__Data for this task__:
== Segment start ==

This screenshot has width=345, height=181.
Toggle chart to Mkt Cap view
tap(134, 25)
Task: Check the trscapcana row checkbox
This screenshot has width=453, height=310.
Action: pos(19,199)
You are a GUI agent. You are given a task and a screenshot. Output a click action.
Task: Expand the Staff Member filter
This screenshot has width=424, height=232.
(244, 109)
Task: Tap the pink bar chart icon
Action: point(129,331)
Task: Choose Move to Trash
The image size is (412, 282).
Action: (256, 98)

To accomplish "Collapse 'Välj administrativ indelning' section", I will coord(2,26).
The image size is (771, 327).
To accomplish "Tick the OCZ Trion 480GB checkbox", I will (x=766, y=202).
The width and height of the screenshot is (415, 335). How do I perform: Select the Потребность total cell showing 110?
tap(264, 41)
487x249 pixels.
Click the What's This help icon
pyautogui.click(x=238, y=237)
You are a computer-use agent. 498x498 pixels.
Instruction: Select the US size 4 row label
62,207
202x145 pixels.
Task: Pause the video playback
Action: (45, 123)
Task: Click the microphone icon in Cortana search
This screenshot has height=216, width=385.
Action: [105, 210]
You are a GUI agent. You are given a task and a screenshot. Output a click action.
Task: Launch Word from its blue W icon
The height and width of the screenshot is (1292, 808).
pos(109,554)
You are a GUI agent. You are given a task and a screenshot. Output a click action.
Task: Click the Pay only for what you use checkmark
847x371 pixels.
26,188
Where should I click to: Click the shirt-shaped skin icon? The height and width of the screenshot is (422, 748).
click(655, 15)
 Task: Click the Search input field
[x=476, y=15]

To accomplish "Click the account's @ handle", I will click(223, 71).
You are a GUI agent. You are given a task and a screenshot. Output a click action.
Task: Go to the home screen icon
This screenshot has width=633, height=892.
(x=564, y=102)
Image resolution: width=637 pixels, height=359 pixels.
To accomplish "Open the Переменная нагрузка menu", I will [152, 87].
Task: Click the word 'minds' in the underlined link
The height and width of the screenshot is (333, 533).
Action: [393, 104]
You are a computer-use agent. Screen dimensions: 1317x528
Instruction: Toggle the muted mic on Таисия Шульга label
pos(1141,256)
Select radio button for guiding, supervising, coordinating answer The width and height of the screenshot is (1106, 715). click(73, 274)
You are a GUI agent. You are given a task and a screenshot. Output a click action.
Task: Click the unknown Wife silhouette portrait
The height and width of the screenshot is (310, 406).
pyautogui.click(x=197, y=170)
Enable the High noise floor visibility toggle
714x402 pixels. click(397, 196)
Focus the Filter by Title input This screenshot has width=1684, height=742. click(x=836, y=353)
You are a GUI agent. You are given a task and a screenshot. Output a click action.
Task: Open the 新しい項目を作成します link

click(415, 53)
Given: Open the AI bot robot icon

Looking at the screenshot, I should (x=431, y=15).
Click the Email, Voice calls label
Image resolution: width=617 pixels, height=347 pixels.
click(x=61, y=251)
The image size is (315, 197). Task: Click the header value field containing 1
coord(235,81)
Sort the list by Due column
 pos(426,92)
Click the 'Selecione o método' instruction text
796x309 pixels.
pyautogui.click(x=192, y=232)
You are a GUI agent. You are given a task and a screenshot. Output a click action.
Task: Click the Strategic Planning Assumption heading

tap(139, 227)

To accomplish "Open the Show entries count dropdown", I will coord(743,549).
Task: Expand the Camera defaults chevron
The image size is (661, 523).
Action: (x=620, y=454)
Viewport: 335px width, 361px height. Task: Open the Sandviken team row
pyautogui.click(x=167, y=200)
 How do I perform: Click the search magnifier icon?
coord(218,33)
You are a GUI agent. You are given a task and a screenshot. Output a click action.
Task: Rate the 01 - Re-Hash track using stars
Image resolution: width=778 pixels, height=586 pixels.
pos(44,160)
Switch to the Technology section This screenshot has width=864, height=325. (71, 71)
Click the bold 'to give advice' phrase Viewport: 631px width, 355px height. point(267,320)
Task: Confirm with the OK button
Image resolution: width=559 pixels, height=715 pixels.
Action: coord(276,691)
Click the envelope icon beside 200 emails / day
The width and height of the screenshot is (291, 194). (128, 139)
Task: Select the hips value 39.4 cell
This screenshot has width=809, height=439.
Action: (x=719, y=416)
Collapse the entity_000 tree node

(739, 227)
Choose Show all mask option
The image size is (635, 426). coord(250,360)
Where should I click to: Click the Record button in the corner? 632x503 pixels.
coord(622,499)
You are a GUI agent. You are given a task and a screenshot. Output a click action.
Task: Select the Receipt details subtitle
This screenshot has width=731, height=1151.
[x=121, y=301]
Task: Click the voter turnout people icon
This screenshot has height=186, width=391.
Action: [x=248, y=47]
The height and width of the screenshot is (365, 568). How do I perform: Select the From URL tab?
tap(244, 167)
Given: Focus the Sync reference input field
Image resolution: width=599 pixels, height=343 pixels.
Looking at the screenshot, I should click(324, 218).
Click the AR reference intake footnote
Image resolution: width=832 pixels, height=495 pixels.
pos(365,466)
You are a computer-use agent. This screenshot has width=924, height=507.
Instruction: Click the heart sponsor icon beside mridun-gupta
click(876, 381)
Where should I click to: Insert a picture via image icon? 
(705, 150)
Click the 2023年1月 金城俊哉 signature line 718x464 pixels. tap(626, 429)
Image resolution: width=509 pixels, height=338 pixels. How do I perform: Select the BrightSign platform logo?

== Segment end ==

__What needs to be done__:
Whenever the word "Expand" turns up in a line of the listing above, copy the line.

__Response to this task__:
Task: Expand the Staff Member filter
Task: Expand the Camera defaults chevron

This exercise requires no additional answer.